Iets kan er wel slordig uitzien, zoals hier op tafel nu: bloemen, papieren, koffiekopjes. Maar toch kan het niet beter dan zoals het is. Het is gewoon zo. Dus dan schrijf ik op: “Toch is hun schikking juist.” Maar als ik nu dit doe [hij verschuift het bloemenvaasje dertig centimeter] dat is niet fout, dus schrijf ik: “Verplaats er een en het is opnieuw juist.” Daar is niets tegenin te brengen!
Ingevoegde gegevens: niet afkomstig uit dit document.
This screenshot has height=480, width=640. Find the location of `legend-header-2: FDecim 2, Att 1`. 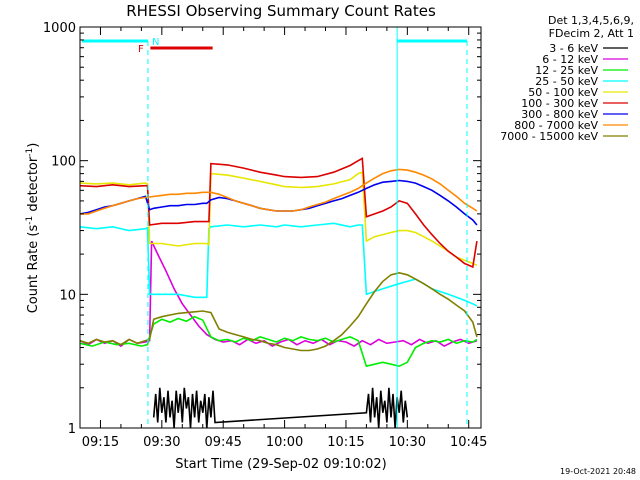

legend-header-2: FDecim 2, Att 1 is located at coordinates (592, 34).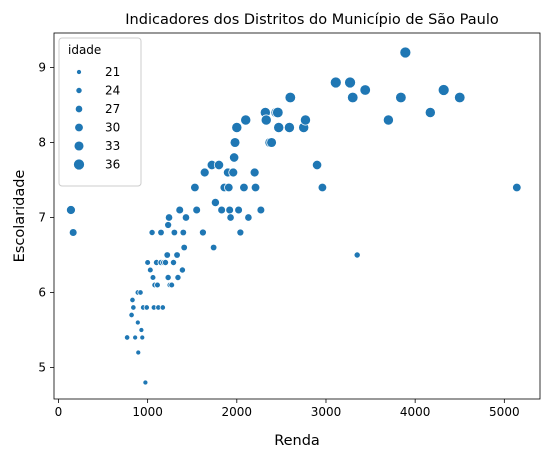 The width and height of the screenshot is (558, 459). I want to click on x-tick-label: 3000, so click(326, 412).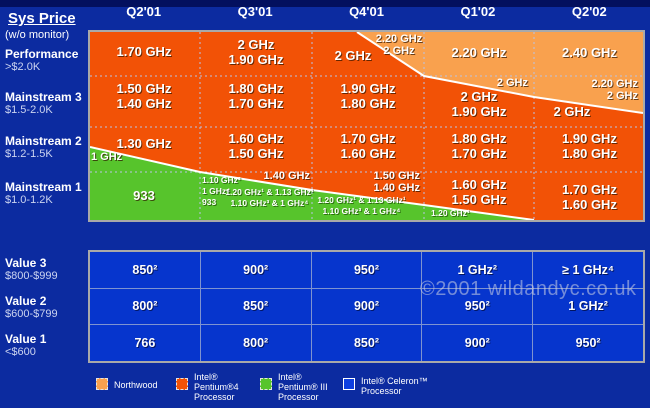 The width and height of the screenshot is (650, 408). Describe the element at coordinates (588, 270) in the screenshot. I see `value-cell: ≥ 1 GHz⁴` at that location.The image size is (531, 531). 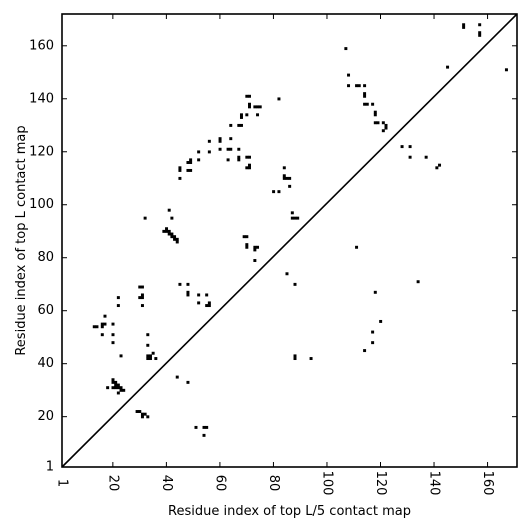 What do you see at coordinates (42, 152) in the screenshot?
I see `y-tick-label: 120` at bounding box center [42, 152].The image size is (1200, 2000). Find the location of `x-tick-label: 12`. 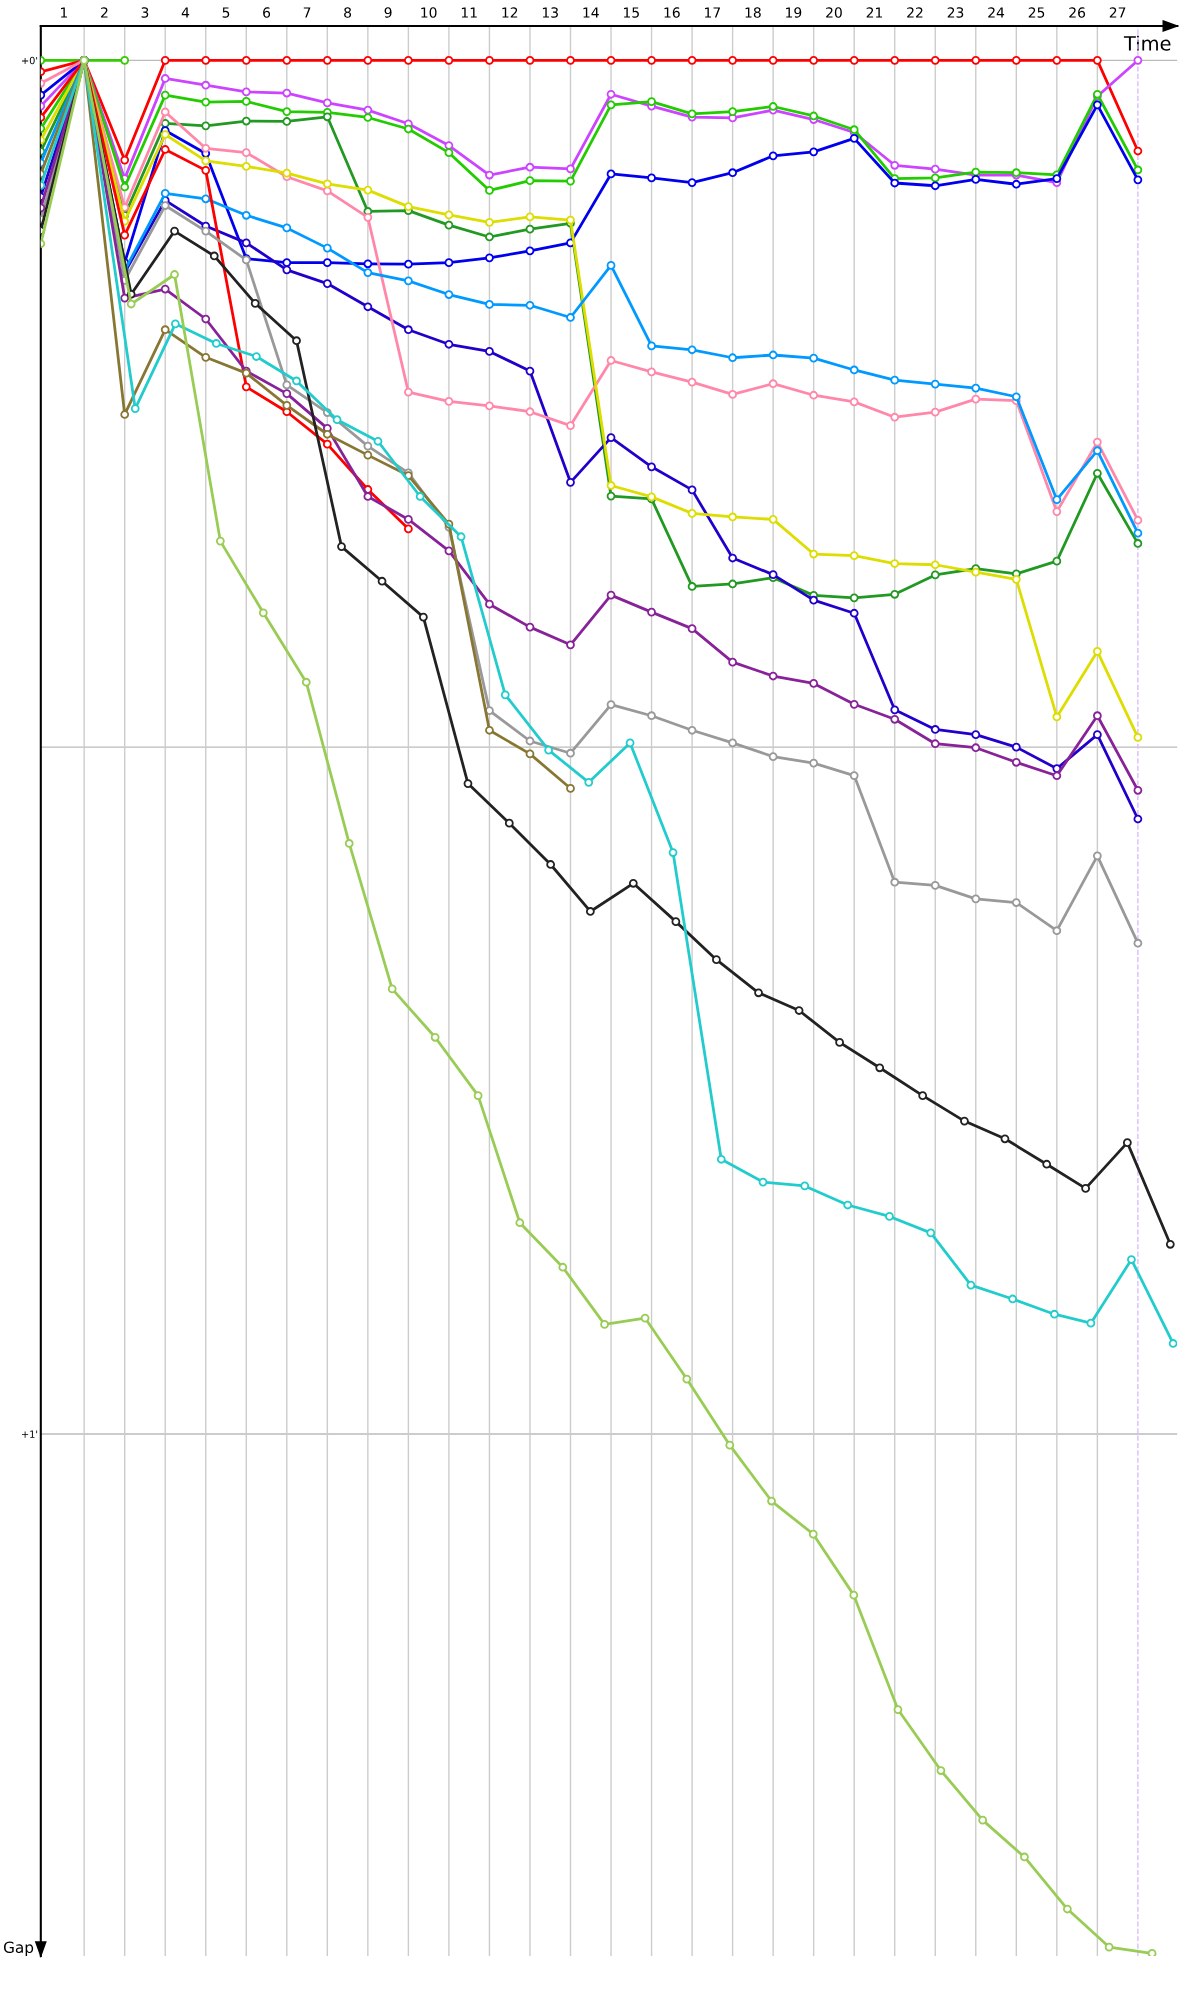

x-tick-label: 12 is located at coordinates (510, 12).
Aldus K.Schippers in een interview met Bertram Mourits in de Poëziekrant. Nee, natuurlijk is daar niets tegenin te brengen: ‘juist’ en ‘onjuist’ zijn begrippen die op deze situatie niet van toepassing zijn; Schippers zegt het zelf: ‘Het is gewoon zo’. Tenzij je de hele werkelijkheid als een compositie opvat, en dat lijkt hier het geval; het fragment is een antwoord op een vraag over conceptuele kunst en een dergelijk antwoord past ook goed bij de opvattingen van Barbarber. Het citaat uit Buiten beeld dat volgt onderstreept dit:

misschien zijn het
facetten van iets dat zich
voortzet op de wereld, ‘t geheel
onttrekt zich aan je gezicht

Maar als de hele wereld, de hele werkelijkheid een compositie is, doet zich - naast de vraag van wie of wat deze compositie is, en welk doel deze dient - de vraag voor wat deze observatie waard is. Elke constellatie is immers ‘juist’.

Of bedoelt Schippers dat (conceptuele) kunst in zijn opvatting niets anders doet dan (een deel van) de (waarneembare) werkelijkheid weer te geven? In dat geval maakt de kunstenaar een keuze: geef ik (bijvoorbeeld) de tafel weer in de oorspronkelijke constellatie of met het bloemenvaasje dertig centimeter naar links? Daarvan is de consequentie dat hij de vraag naar de ‘juistheid’ van de compositie introduceert, want hij kan onmogelijk alle mogelijke opstellingen weergeven.